PrePrint: Predicting Vulnerable Software Components via Text Mining
This paper presents an approach based on machine learning to predict which components of a software application contain security vulnerabilities. The approach is based on text mining the source code of the components. Namely, each component is characterized as a series of terms contained in its source code, with the associated frequencies. These features are used to forecast whether each component is likely to contain vulnerabilities. In an exploratory validation with 20 Android applications, we discovered that a dependable prediction model can be built. Such model could be useful to prioritize the validation activities, e.g., to identify the components needing special scrutiny.

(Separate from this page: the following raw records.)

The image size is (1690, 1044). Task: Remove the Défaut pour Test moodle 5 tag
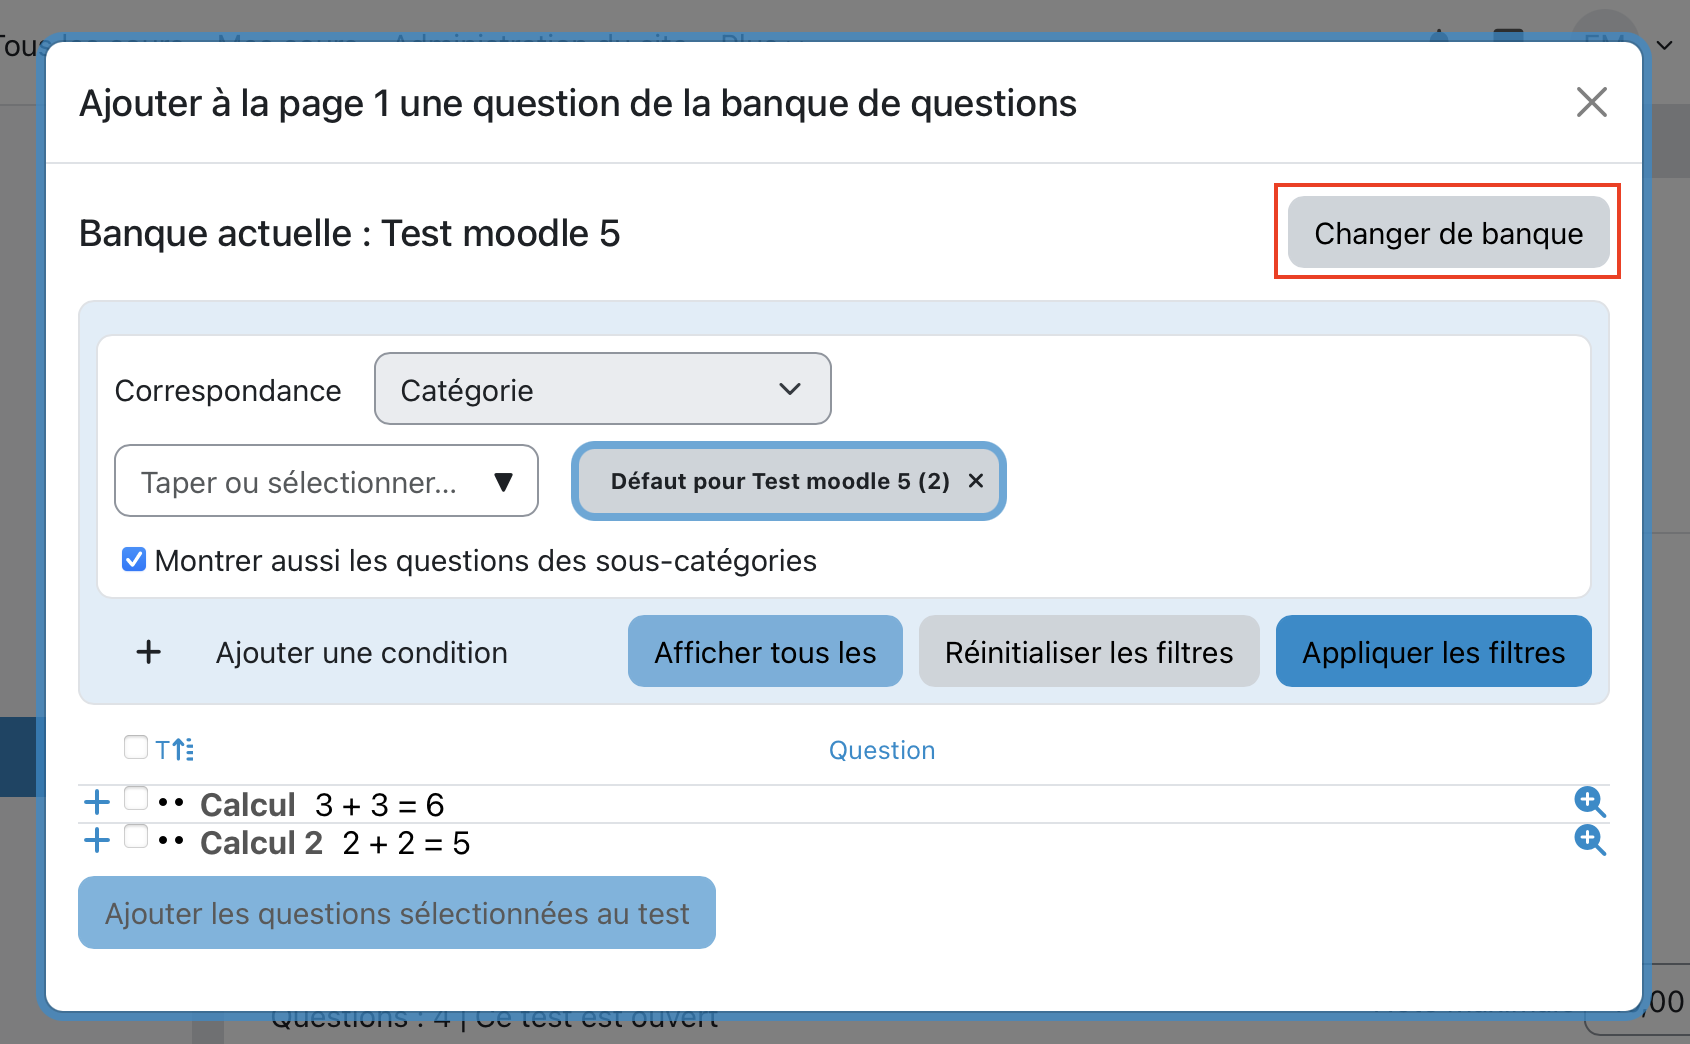[x=976, y=481]
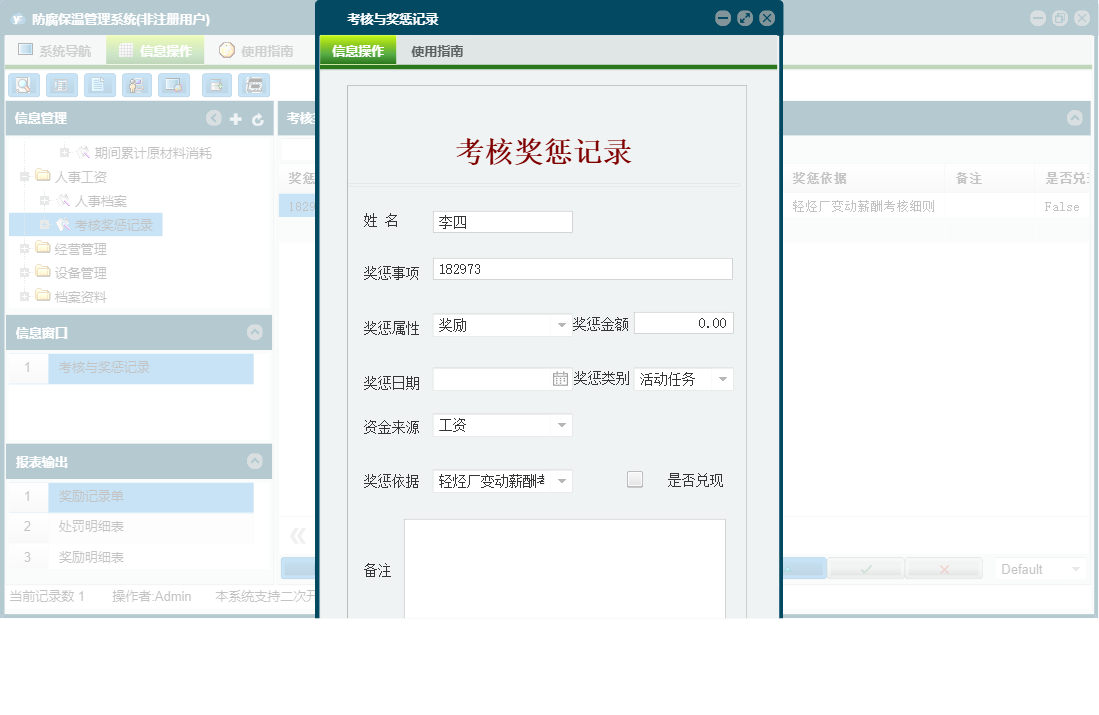Open the 奖惩类别 dropdown showing 活动任务
The height and width of the screenshot is (715, 1099).
tap(724, 378)
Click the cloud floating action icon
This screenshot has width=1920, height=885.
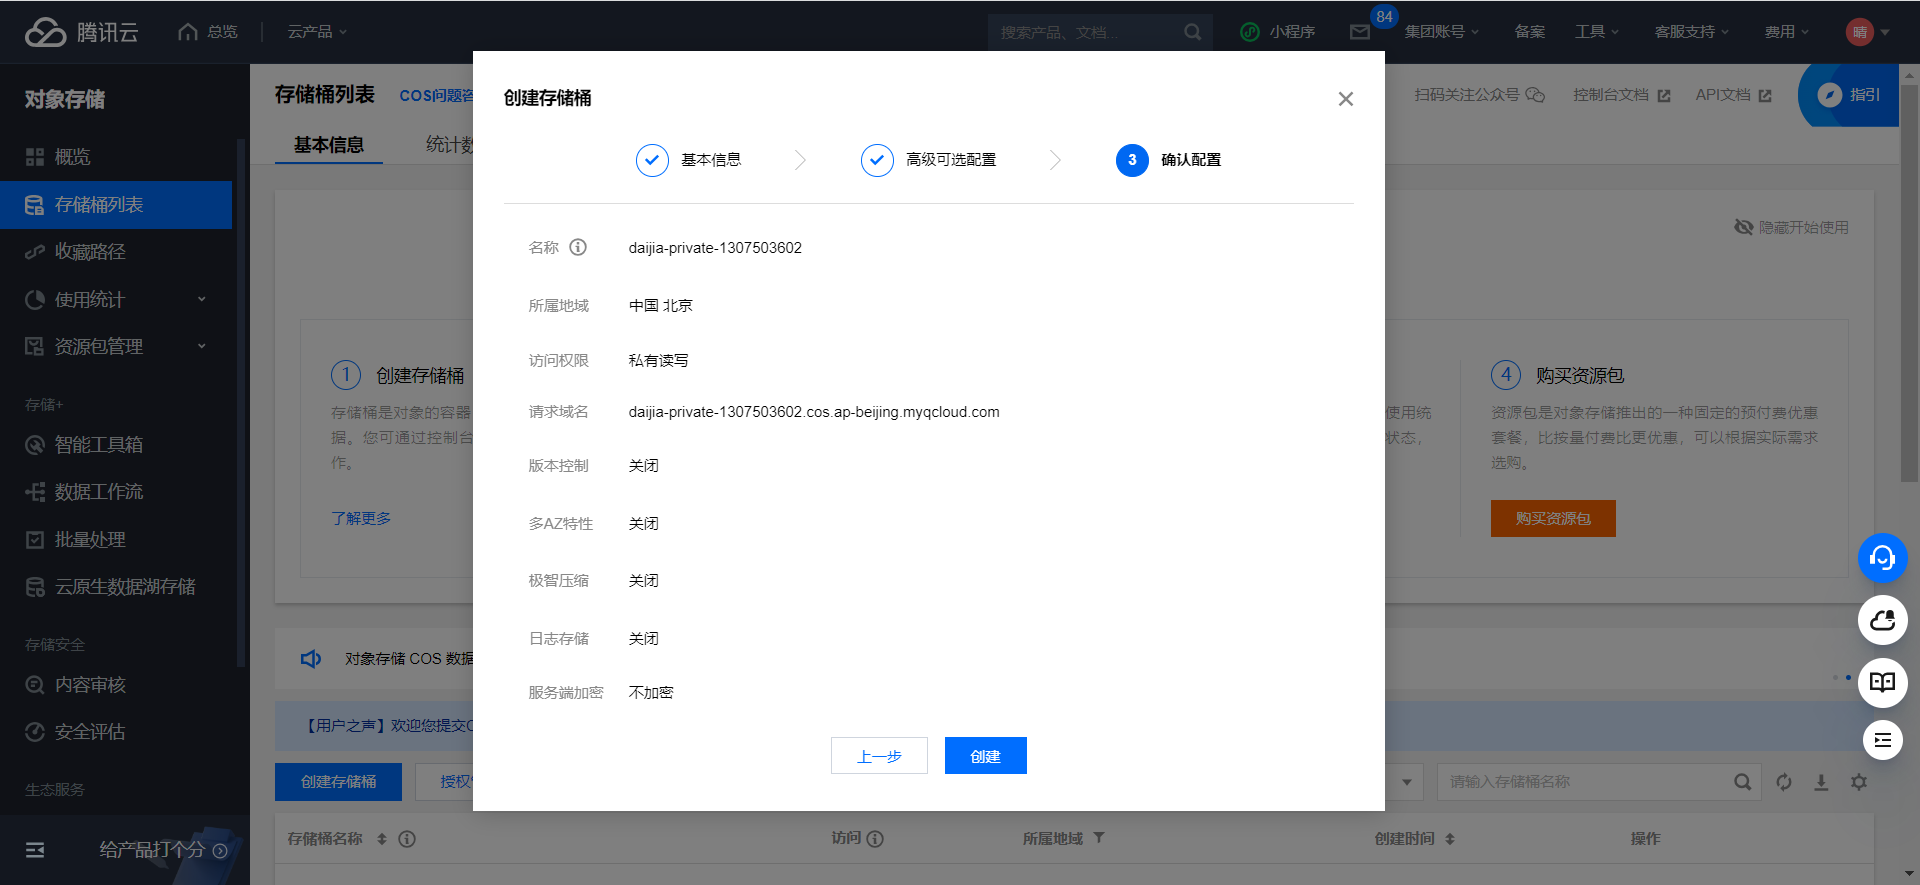pyautogui.click(x=1882, y=620)
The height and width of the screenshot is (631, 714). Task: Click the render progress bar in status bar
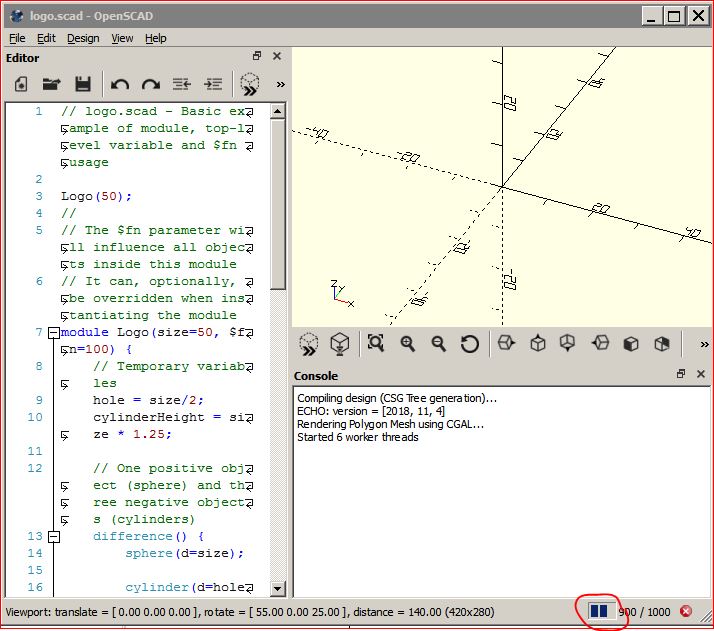pos(599,611)
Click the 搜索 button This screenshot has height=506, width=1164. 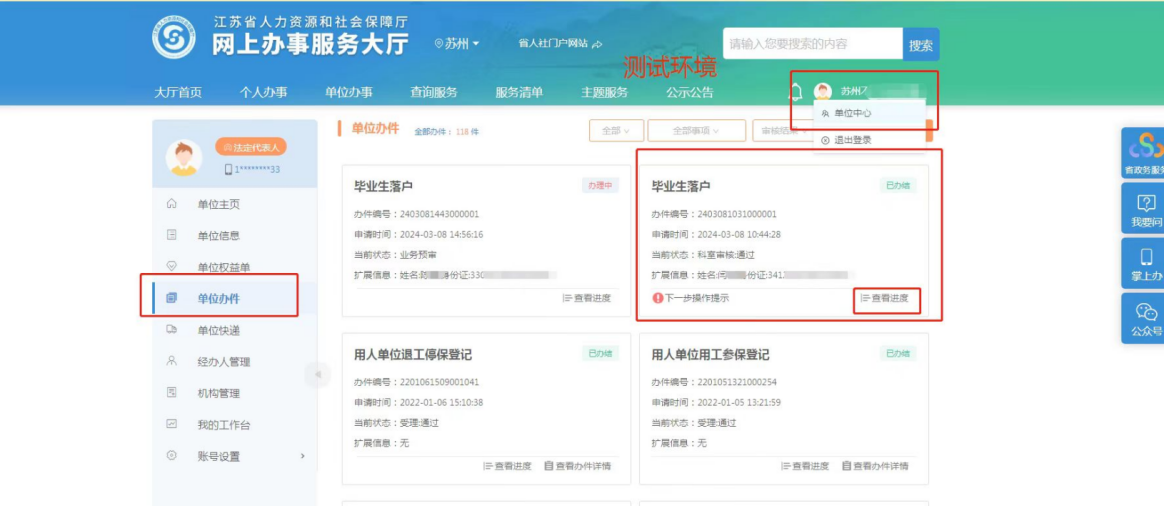click(x=920, y=45)
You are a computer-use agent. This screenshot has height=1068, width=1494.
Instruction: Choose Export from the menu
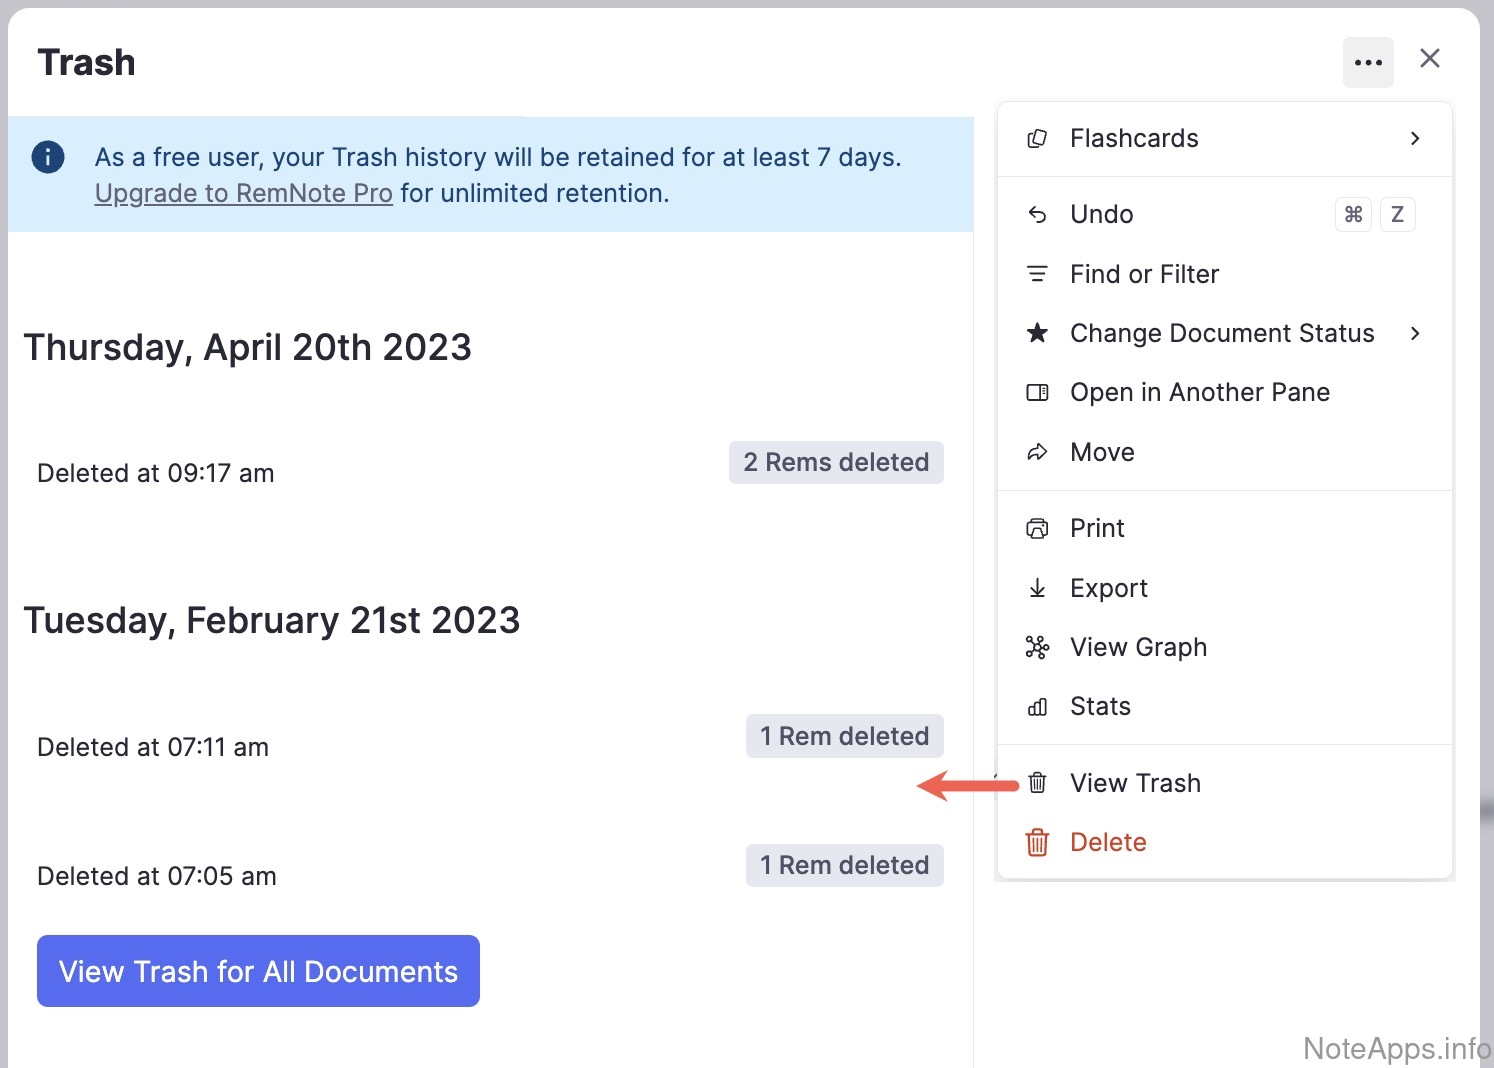[1108, 588]
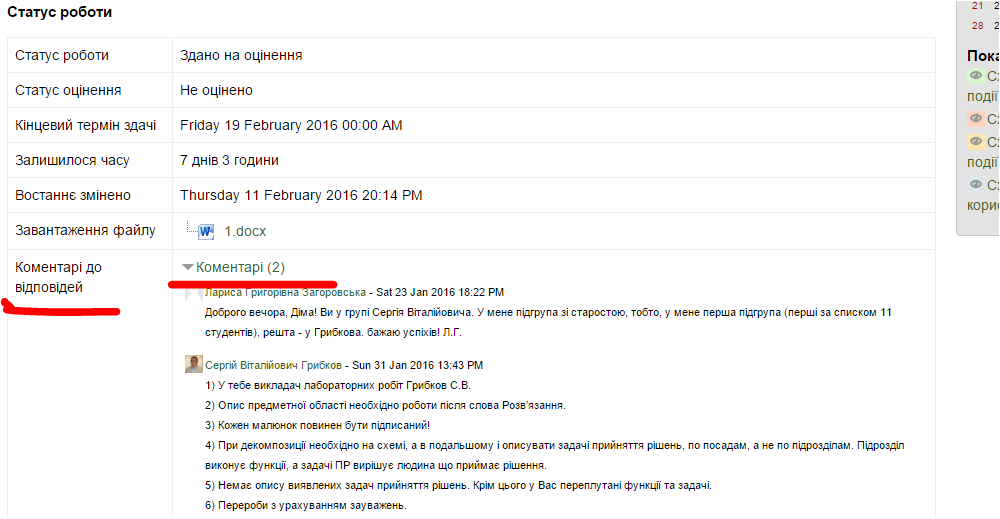This screenshot has height=519, width=1000.
Task: Toggle the green eye events icon
Action: [976, 76]

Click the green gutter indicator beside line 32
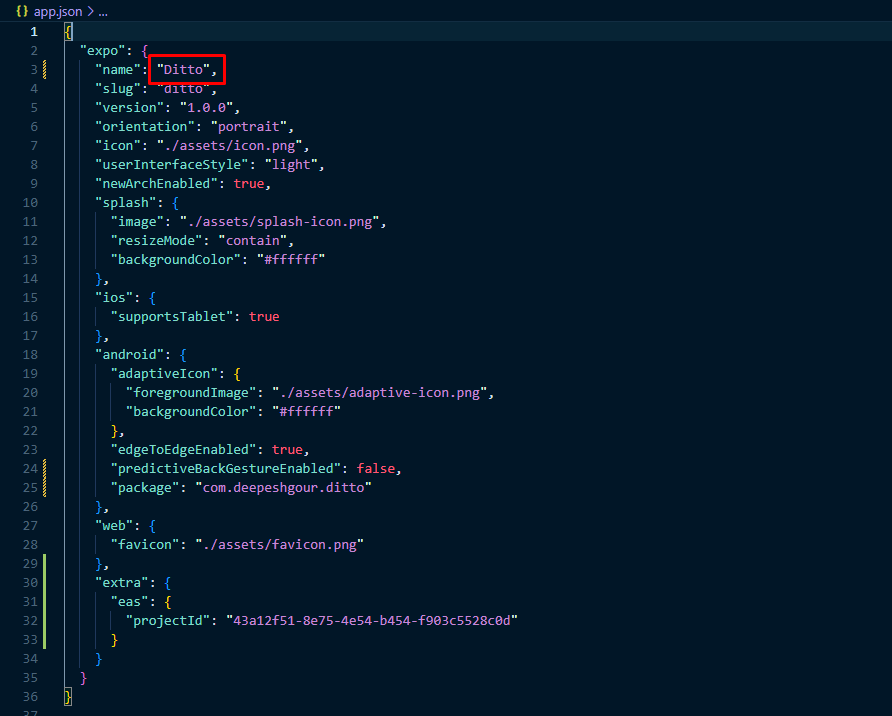(x=46, y=620)
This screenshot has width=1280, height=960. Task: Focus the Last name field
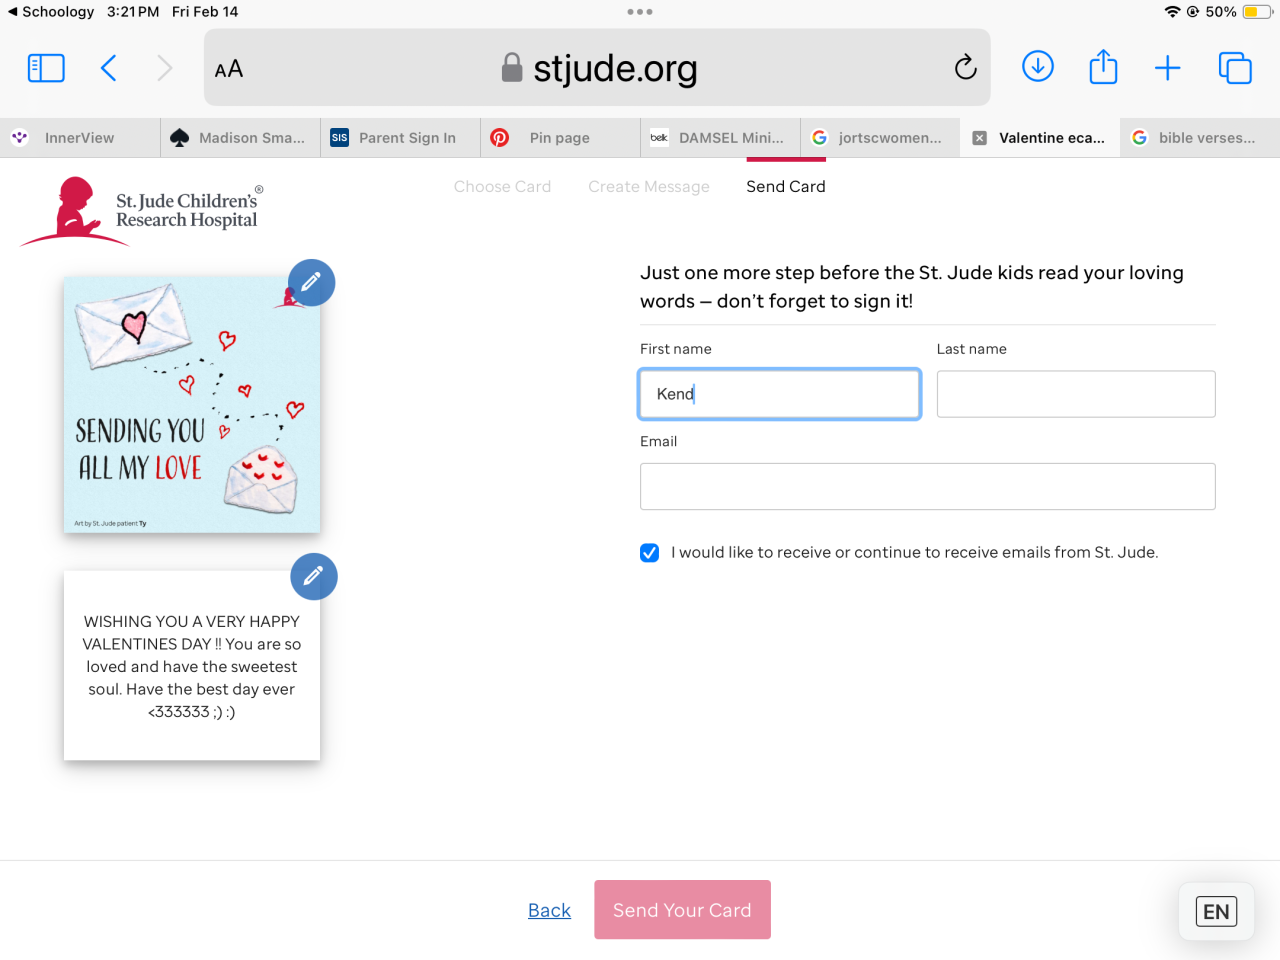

PrePrint: Test Code Quality and Its Relation to Issue Handling Performance
Automated testing is a basic principle of agile development. Its benefits include early defect detection, defect cause localization and removal of fear to apply changes to the code. Therefore, maintaining high quality test code is essential. This study introduces a model that assesses test code quality by combining source code metrics that reflect three main aspects of test code quality: completeness, effectiveness and maintainability. The model is inspired by the Software Quality Model of the Software Improvement Group which aggregates source code metrics into quality ratings based on benchmarking. To validate the model we assess the relation between test code quality, as measured by the model, and issue handling performance. An experiment is conducted in which the test code quality model is applied to 18 open source systems. The test quality ratings are tested for correlation with issue handling indicators, which are obtained by mining issue repositories. In particular, we study the (1) defect resolution speed, (2) throughput and (3) productivity issue handling metrics. The results reveal a significant positive correlation between test code quality and two out of the three issue handling metrics (throughput and productivity), indicating that good test code quality positively influences issue handling performance.